- WORK ITEM -
Here is a block of records. Copy every line in it that includes "computer".
START EXERCISE DATA
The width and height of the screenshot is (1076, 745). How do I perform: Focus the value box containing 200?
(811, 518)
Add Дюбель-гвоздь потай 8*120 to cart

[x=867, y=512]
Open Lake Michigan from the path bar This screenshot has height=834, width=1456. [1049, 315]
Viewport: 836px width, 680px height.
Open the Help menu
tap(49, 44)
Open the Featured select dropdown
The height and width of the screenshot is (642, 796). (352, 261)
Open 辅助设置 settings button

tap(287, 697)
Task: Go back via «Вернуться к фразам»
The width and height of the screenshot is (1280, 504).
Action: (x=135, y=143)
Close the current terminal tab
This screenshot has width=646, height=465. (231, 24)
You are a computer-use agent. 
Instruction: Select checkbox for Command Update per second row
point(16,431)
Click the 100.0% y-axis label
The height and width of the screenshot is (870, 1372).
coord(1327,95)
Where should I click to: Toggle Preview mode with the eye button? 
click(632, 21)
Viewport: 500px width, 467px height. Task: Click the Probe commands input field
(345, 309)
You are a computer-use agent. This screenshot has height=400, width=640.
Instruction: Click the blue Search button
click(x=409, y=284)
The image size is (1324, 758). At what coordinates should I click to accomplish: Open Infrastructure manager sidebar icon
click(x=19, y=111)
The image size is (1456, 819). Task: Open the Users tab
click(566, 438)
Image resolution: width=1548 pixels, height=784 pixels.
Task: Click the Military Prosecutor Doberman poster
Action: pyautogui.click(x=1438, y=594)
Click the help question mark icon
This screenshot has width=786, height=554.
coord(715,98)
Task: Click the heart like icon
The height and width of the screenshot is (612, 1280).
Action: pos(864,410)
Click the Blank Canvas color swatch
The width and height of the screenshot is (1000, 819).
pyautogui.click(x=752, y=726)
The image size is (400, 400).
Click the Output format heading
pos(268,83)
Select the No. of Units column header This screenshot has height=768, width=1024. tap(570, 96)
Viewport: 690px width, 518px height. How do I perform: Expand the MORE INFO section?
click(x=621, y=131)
END EXERCISE DATA
- THE ANSWER -
You are a computer-use agent. 
You are a computer-use agent. This screenshot has height=400, width=640.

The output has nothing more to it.